I Gip dei Tribunali di Roma, Tivoli e di Torre Annunziata, in sede di udienza di convalida, hanno emesso per tutti ordinanza di custodia cautelare in carcere, tranne per una donna madre di un bambino piccolo, la misura cautelare degli arresti domiciliari con braccialetto elettronico.
Dovevano ingoiare la cocaina
Secondo le severe direttive impartite dal vertice, in caso di controllo in strada delle forze dell’ordine, le giovanissime donne avrebbero dovuto ingoiare immediatamente la cocaina, cripticamente chiamata ‘Fiesta’ e comunque mai avrebbero dovuto rivelare il loro reale domicilio o il motivo della loro permanenza in Italia, al fine di impedire agli inquirenti di ricostruire l’intera filiera criminale e la base logistica – definita “La Central” – dell’organizzazione.

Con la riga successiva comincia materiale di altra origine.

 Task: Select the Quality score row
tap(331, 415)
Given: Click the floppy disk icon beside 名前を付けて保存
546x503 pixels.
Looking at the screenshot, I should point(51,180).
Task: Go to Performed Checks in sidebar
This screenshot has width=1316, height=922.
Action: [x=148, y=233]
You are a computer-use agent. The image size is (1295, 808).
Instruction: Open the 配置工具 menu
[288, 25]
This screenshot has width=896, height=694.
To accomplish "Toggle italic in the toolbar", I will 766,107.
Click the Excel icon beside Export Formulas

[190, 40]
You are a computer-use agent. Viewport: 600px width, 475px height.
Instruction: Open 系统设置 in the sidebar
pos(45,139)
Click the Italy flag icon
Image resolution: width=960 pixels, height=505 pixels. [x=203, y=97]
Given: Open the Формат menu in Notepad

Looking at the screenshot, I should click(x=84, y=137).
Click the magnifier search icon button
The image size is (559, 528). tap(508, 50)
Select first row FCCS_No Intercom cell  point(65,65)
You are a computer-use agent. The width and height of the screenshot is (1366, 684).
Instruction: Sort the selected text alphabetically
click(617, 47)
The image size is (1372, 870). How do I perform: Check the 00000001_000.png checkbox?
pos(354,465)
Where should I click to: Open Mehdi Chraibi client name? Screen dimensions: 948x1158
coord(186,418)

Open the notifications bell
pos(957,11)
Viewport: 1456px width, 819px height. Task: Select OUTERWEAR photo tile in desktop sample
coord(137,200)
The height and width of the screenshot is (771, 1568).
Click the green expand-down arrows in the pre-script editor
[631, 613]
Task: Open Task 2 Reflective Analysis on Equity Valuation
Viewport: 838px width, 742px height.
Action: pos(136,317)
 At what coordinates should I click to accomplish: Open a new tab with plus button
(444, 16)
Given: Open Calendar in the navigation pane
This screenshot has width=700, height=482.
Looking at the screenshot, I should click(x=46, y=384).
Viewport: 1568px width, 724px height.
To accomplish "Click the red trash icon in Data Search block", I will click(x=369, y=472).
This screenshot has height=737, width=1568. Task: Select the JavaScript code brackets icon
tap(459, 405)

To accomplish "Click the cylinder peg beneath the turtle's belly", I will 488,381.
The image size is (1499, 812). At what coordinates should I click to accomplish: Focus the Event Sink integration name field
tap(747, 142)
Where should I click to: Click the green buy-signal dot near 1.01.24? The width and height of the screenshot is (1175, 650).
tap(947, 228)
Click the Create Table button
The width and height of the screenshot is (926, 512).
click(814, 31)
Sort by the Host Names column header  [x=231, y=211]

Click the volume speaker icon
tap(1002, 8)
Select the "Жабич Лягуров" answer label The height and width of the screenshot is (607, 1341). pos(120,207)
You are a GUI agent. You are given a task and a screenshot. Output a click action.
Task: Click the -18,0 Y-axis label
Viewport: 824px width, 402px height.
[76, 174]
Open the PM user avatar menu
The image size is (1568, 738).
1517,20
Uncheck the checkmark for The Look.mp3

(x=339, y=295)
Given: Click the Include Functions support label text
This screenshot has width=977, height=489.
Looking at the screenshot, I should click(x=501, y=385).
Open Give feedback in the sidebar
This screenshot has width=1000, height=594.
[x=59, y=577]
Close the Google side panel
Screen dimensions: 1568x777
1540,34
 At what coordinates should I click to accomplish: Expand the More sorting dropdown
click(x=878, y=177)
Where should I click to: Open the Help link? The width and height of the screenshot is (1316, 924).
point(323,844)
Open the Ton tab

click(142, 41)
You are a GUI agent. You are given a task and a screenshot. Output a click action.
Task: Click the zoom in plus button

Prostitute nelle case dormitorio
L’attività investigativa condotta dai Carabinieri del Nucleo Operativo della Compagnia di Roma Centro da aprile ad agosto scorsi, ha consentito di raccogliere gravi indizi di colpevolezza in ordine all’esistenza di un’organizzazione criminale composta esclusivamente da cittadini colombiani che, ciascuno con proprio ruolo e incarico, avevano messo a punto un collaudato sistema di reclutamento di giovanissime connazionali che, dalla Colombia, venivano fatte giungere in Italia con la prospettiva di facili guadagni, per poi essere subito avviate alla prostituzione, con l’onere di ripagare le spese sostenute dall’organizzazione per il loro viaggio, il vitto e l’alloggio in “case-dormitorio” disseminate nel quadrante est della Capitale, rifornendole di stupefacenti da smerciare ai clienti che ne facessero richiesta e traendo diretto vantaggio economico dalla loro attività di meretricio e dalla cessione della droga .
Le matrone di Don Carlos
Le indagini hanno consentito di raccogliere elementi indiziari circa l’esistenza di una sofisticata struttura organizzativa con al vertice un dominus, da tutti chiamato Don Carlos, che con sua moglie e sua cognata, considerate le “matrone” del gruppo, avrebbe amministrato una solida rete di drivers, autisti, accompagnatori e protettori, a loro volta coordinati da una vera e propria centrale operativa H24 preposta a curare ogni fase dell’attività di prostituzione “porta-a-porta”, dalla fissazione degli appuntamenti all’accompagnamento delle ragazze presso hotel, ville e abitazioni private, anche fuori Regione.
I Carabinieri hanno raccolto elementi indiziari circa il fatto che le donne venivano anche rifornite di cocaina o tusi, nota come “cocaina rosa”, da vendere ai clienti che, durante l’incontro sessuale, ne avessero fatto richiesta. Ogni prestazione sessuale sarebbe stata obbligatoriamente rendicontata al dominus, sul cui Iban arrivavano i bonifici dei clienti, come indicato dalle donne ammaestrate in tal senso, le quali non potevano lasciare l’abitazione del cliente fino alla conferma, da parte della centrale operativa, dell’avvenuta transazione.